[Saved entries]
────

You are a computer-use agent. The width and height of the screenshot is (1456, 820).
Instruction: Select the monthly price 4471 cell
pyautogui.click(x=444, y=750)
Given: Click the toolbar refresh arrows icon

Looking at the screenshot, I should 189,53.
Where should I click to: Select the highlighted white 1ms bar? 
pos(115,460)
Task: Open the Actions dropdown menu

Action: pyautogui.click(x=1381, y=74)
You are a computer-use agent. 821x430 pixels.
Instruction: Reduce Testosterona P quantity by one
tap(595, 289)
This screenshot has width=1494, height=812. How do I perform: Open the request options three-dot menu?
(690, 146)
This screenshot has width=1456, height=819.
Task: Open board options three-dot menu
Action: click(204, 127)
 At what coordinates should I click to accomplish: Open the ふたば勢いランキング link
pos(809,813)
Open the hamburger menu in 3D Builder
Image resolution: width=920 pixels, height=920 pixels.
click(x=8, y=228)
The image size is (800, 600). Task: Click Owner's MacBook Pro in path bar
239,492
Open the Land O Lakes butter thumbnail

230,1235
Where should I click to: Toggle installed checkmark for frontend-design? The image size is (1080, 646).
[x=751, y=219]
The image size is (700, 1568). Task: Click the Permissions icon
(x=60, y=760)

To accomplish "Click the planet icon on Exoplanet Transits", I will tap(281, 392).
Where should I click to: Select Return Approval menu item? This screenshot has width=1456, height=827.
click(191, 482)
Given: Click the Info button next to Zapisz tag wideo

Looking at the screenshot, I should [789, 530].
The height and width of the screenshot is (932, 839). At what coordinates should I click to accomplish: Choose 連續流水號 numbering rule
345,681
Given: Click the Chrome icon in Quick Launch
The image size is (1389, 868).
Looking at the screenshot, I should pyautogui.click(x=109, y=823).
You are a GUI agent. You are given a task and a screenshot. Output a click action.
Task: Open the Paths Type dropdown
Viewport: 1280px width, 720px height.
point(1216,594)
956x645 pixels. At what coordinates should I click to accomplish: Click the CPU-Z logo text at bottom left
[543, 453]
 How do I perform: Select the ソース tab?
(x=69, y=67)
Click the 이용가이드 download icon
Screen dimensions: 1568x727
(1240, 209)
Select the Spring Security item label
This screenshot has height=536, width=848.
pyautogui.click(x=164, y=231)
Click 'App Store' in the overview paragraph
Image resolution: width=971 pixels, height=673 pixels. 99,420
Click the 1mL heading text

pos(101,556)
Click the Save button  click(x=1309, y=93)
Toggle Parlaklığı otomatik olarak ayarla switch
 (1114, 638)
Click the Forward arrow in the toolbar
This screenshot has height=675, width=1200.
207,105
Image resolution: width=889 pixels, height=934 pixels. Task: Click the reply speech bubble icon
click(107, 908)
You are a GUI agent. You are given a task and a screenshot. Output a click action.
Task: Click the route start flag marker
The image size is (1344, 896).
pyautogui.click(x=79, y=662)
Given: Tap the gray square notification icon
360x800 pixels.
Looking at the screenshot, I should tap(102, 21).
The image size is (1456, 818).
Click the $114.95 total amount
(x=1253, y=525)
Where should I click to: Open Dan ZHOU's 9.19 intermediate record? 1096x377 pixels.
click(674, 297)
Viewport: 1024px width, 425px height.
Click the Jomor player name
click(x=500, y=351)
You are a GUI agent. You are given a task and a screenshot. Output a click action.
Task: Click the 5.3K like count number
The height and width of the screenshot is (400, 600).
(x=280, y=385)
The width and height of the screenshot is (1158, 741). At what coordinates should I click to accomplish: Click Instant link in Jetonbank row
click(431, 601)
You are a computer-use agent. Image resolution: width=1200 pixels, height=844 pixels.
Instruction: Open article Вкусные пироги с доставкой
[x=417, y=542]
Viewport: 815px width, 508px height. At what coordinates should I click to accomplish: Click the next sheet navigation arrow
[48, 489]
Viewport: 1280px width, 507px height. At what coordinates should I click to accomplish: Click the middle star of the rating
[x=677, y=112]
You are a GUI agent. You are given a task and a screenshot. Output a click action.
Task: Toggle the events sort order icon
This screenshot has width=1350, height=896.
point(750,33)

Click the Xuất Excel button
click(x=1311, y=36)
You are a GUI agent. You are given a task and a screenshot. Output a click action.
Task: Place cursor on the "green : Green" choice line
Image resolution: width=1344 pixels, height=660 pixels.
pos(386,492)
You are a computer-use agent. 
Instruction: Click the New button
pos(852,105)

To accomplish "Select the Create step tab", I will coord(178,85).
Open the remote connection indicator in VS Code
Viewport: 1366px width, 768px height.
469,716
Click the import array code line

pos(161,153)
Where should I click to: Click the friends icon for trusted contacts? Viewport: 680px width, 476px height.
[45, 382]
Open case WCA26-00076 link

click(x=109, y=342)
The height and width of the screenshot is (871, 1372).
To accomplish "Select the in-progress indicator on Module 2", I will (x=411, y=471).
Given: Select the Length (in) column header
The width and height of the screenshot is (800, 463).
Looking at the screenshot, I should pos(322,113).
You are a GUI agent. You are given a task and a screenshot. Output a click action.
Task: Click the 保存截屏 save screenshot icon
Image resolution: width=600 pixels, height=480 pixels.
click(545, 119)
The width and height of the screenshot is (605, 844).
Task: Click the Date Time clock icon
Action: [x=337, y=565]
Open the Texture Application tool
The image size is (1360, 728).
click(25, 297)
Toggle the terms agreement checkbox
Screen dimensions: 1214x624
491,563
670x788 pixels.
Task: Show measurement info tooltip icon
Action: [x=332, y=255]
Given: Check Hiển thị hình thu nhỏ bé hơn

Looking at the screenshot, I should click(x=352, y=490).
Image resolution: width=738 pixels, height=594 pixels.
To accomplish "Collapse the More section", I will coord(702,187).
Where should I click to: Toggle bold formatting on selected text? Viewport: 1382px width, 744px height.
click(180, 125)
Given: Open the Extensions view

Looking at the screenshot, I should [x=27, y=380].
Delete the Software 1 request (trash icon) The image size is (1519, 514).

────

_Task prompt_
Output the data exactly, so that every line matches the original.

_Task output_
You are a computer-use agent. The width and height of the screenshot is (1456, 820).
Instruction: Select the monthly price 4471 cell
pyautogui.click(x=444, y=750)
Given: Click the toolbar refresh arrows icon

Looking at the screenshot, I should 189,53.
Where should I click to: Select the highlighted white 1ms bar? 
pos(115,460)
Task: Open the Actions dropdown menu

Action: pyautogui.click(x=1381, y=74)
You are a computer-use agent. 821x430 pixels.
Instruction: Reduce Testosterona P quantity by one
tap(595, 289)
This screenshot has width=1494, height=812. How do I perform: Open the request options three-dot menu?
(690, 146)
This screenshot has width=1456, height=819.
Task: Open board options three-dot menu
Action: click(204, 127)
 At what coordinates should I click to accomplish: Open the ふたば勢いランキング link
pos(809,813)
Open the hamburger menu in 3D Builder
Image resolution: width=920 pixels, height=920 pixels.
click(x=8, y=228)
The image size is (800, 600). Task: Click Owner's MacBook Pro in path bar
239,492
Open the Land O Lakes butter thumbnail

230,1235
Where should I click to: Toggle installed checkmark for frontend-design? The image size is (1080, 646).
[x=751, y=219]
The image size is (700, 1568). Task: Click the Permissions icon
(x=60, y=760)

To accomplish "Click the planet icon on Exoplanet Transits", I will tap(281, 392).
Where should I click to: Select Return Approval menu item? This screenshot has width=1456, height=827.
click(191, 482)
Given: Click the Info button next to Zapisz tag wideo

Looking at the screenshot, I should [789, 530].
The height and width of the screenshot is (932, 839). At what coordinates should I click to accomplish: Choose 連續流水號 numbering rule
345,681
Given: Click the Chrome icon in Quick Launch
The image size is (1389, 868).
Looking at the screenshot, I should pyautogui.click(x=109, y=823).
You are a GUI agent. You are given a task and a screenshot. Output a click action.
Task: Open the Paths Type dropdown
Viewport: 1280px width, 720px height.
point(1216,594)
956x645 pixels. At what coordinates should I click to accomplish: Click the CPU-Z logo text at bottom left
[543, 453]
 How do I perform: Select the ソース tab?
(x=69, y=67)
Click the 이용가이드 download icon
Screen dimensions: 1568x727
(1240, 209)
Select the Spring Security item label
This screenshot has height=536, width=848.
pyautogui.click(x=164, y=231)
Click 'App Store' in the overview paragraph
Image resolution: width=971 pixels, height=673 pixels. 99,420
Click the 1mL heading text

pos(101,556)
Click the Save button  click(x=1309, y=93)
Toggle Parlaklığı otomatik olarak ayarla switch
 (1114, 638)
Click the Forward arrow in the toolbar
This screenshot has height=675, width=1200.
207,105
Image resolution: width=889 pixels, height=934 pixels. Task: Click the reply speech bubble icon
click(107, 908)
You are a GUI agent. You are given a task and a screenshot. Output a click action.
Task: Click the route start flag marker
The image size is (1344, 896).
pyautogui.click(x=79, y=662)
Given: Tap the gray square notification icon
360x800 pixels.
Looking at the screenshot, I should tap(102, 21).
The image size is (1456, 818).
Click the $114.95 total amount
(x=1253, y=525)
Where should I click to: Open Dan ZHOU's 9.19 intermediate record? 1096x377 pixels.
click(674, 297)
Viewport: 1024px width, 425px height.
Click the Jomor player name
click(x=500, y=351)
You are a GUI agent. You are given a task and a screenshot. Output a click action.
Task: Click the 5.3K like count number
The height and width of the screenshot is (400, 600).
(x=280, y=385)
The width and height of the screenshot is (1158, 741). At what coordinates should I click to accomplish: Click Instant link in Jetonbank row
click(431, 601)
You are a computer-use agent. Image resolution: width=1200 pixels, height=844 pixels.
Instruction: Open article Вкусные пироги с доставкой
[x=417, y=542]
Viewport: 815px width, 508px height. At what coordinates should I click to accomplish: Click the next sheet navigation arrow
[48, 489]
Viewport: 1280px width, 507px height. At what coordinates should I click to accomplish: Click the middle star of the rating
[x=677, y=112]
You are a GUI agent. You are given a task and a screenshot. Output a click action.
Task: Toggle the events sort order icon
This screenshot has width=1350, height=896.
point(750,33)

Click the Xuất Excel button
click(x=1311, y=36)
You are a GUI agent. You are given a task and a screenshot. Output a click action.
Task: Place cursor on the "green : Green" choice line
Image resolution: width=1344 pixels, height=660 pixels.
pos(386,492)
You are a computer-use agent. 
Instruction: Click the New button
pos(852,105)

To accomplish "Select the Create step tab", I will coord(178,85).
Open the remote connection indicator in VS Code
Viewport: 1366px width, 768px height.
469,716
Click the import array code line

pos(161,153)
Where should I click to: Click the friends icon for trusted contacts? Viewport: 680px width, 476px height.
[45, 382]
Open case WCA26-00076 link

click(x=109, y=342)
The height and width of the screenshot is (871, 1372).
To accomplish "Select the in-progress indicator on Module 2", I will (x=411, y=471).
Given: Select the Length (in) column header
The width and height of the screenshot is (800, 463).
Looking at the screenshot, I should pos(322,113).
You are a GUI agent. You are given a task and a screenshot. Output a click action.
Task: Click the 保存截屏 save screenshot icon
Image resolution: width=600 pixels, height=480 pixels.
click(545, 119)
The width and height of the screenshot is (605, 844).
Task: Click the Date Time clock icon
Action: [x=337, y=565]
Open the Texture Application tool
The image size is (1360, 728).
click(25, 297)
Toggle the terms agreement checkbox
Screen dimensions: 1214x624
491,563
670x788 pixels.
Task: Show measurement info tooltip icon
Action: [x=332, y=255]
Given: Check Hiển thị hình thu nhỏ bé hơn

Looking at the screenshot, I should click(x=352, y=490).
Image resolution: width=738 pixels, height=594 pixels.
To accomplish "Collapse the More section", I will coord(702,187).
Where should I click to: Toggle bold formatting on selected text? Viewport: 1382px width, 744px height.
click(180, 125)
Given: Open the Extensions view

Looking at the screenshot, I should [x=27, y=380].
Delete the Software 1 request (trash icon) The image size is (1519, 514).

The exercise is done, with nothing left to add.